### TASK STATEMENT:
Duplicate the entries from the line containing "The height and" through the line containing "will [12, 346].", inclusive, reproducing them verbatim.

### MATERIAL FOR THIS TASK:
....

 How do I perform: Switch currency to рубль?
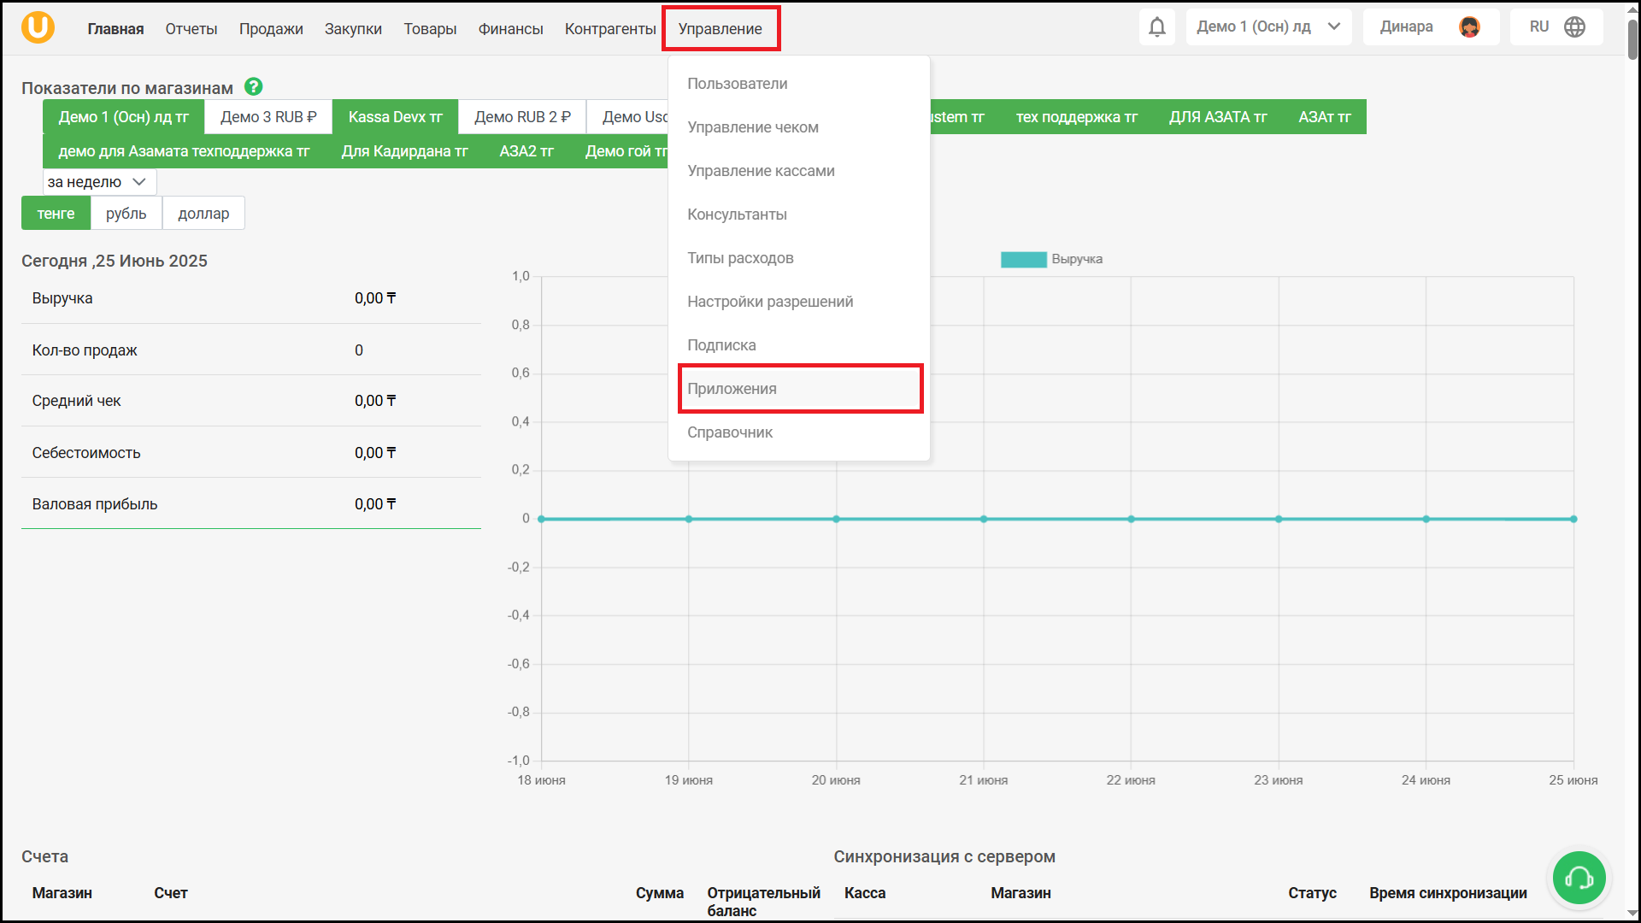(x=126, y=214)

....

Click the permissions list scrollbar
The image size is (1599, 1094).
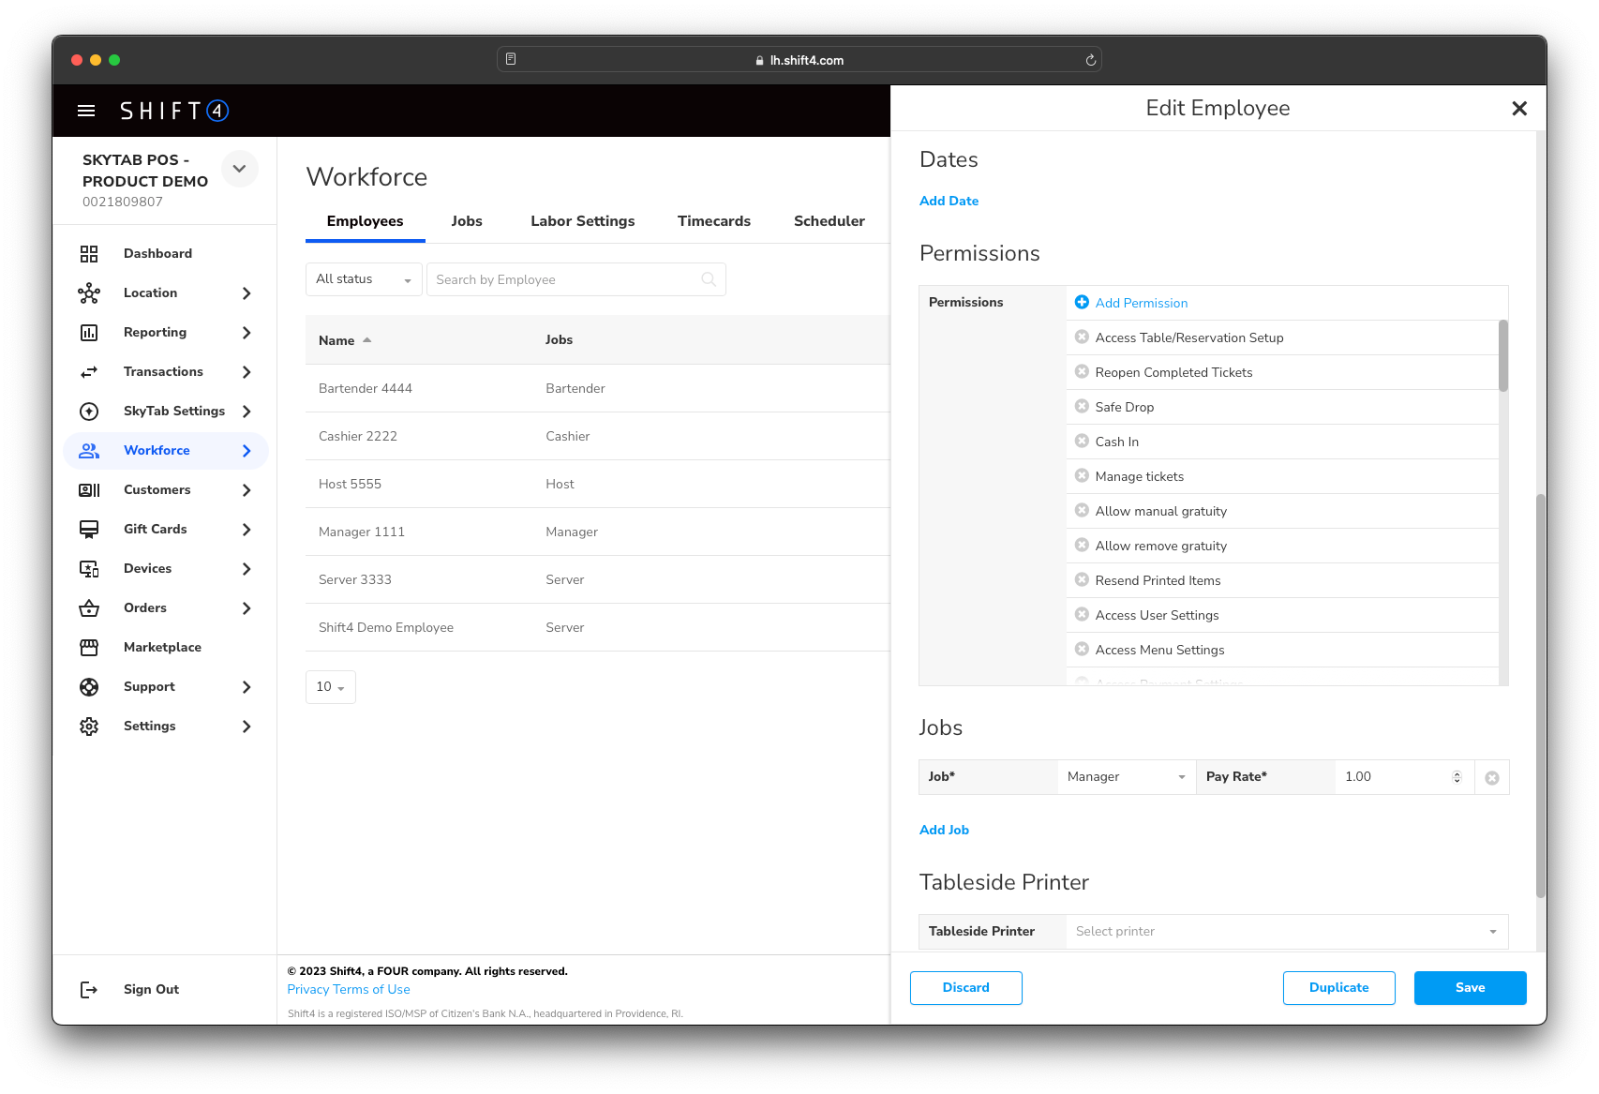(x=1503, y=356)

....

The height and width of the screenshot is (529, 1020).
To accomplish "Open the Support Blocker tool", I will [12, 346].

....

### EXERCISE ANSWER:
The height and width of the screenshot is (529, 1020).
To accomplish "Open the Support Blocker tool", I will [12, 346].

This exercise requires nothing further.